> Data to use:
=-=-=

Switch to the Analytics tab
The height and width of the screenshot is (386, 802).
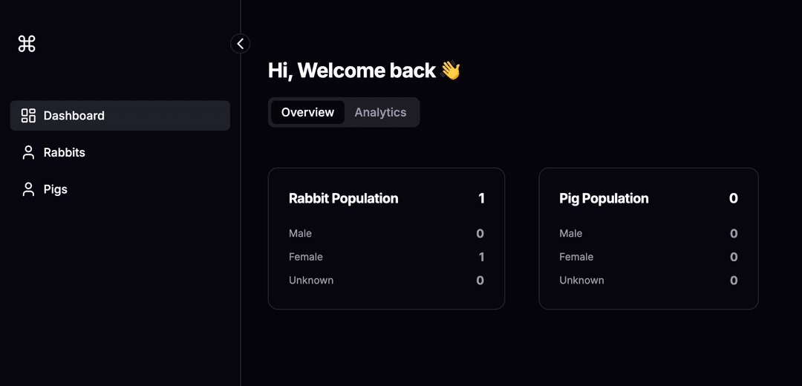pyautogui.click(x=380, y=113)
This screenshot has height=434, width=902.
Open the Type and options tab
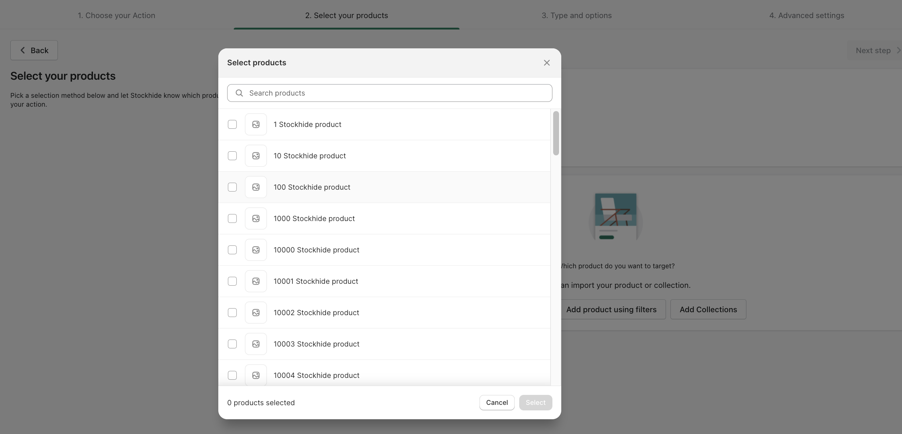(x=576, y=16)
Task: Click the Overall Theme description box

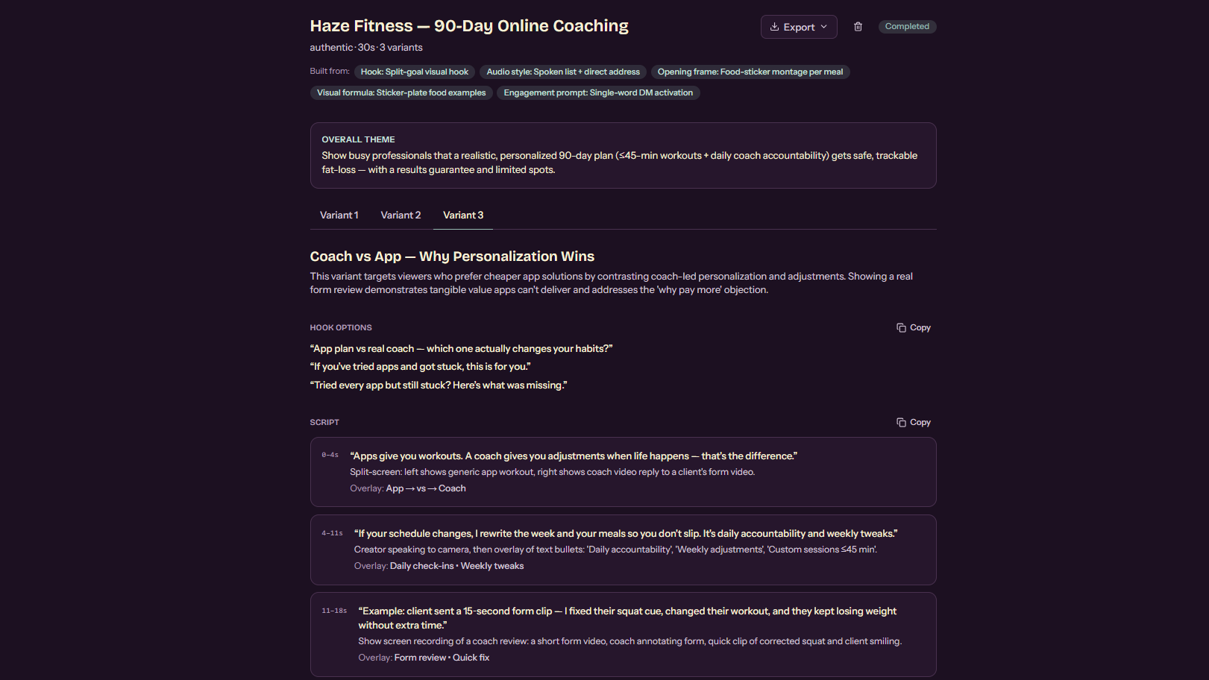Action: (623, 156)
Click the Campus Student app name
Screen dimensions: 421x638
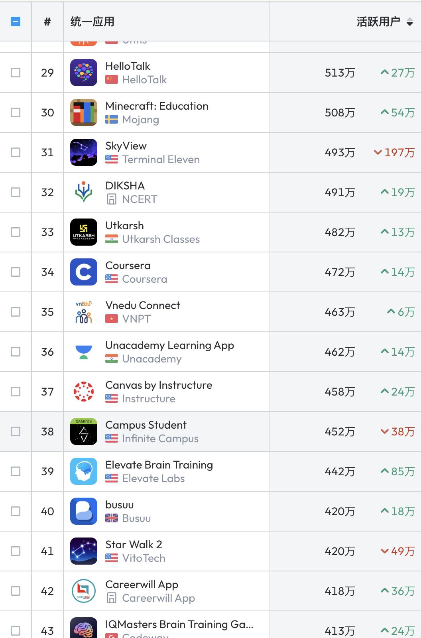(x=146, y=425)
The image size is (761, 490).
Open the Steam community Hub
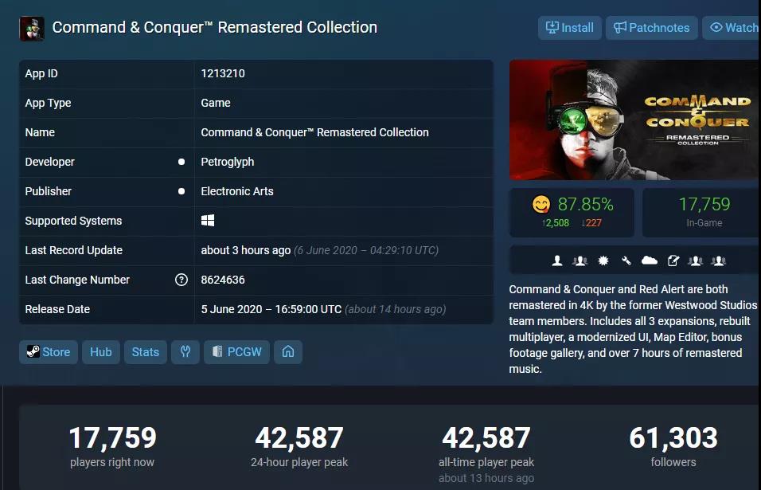click(101, 352)
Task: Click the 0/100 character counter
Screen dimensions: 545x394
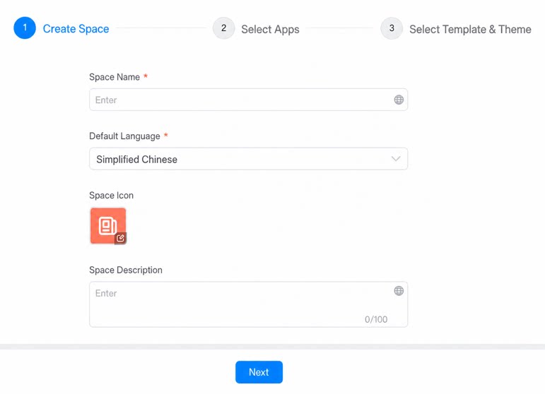Action: 376,319
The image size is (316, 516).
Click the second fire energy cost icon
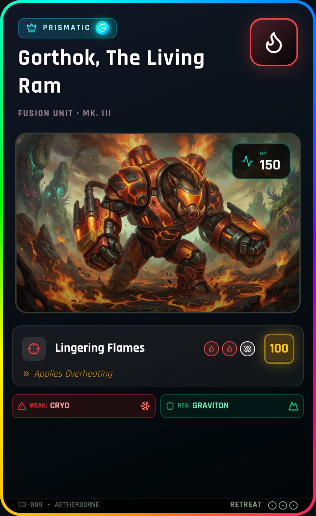coord(229,349)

=-=-=

> To do: Copy the records from the line containing "This screenshot has height=434, width=902." through the end of the records, without any changes, and leave out the pictures.

> Output for this task:
This screenshot has height=434, width=902.
Open the Type and options tab
(x=576, y=16)
Task: Click the Overall Theme description box

Action: (623, 156)
Click the Campus Student app name
Screen dimensions: 421x638
(x=146, y=425)
The image size is (761, 490).
Open the Steam community Hub
click(101, 352)
Task: Click the 0/100 character counter
Screen dimensions: 545x394
Action: 376,319
The image size is (316, 516).
Click the second fire energy cost icon
coord(229,349)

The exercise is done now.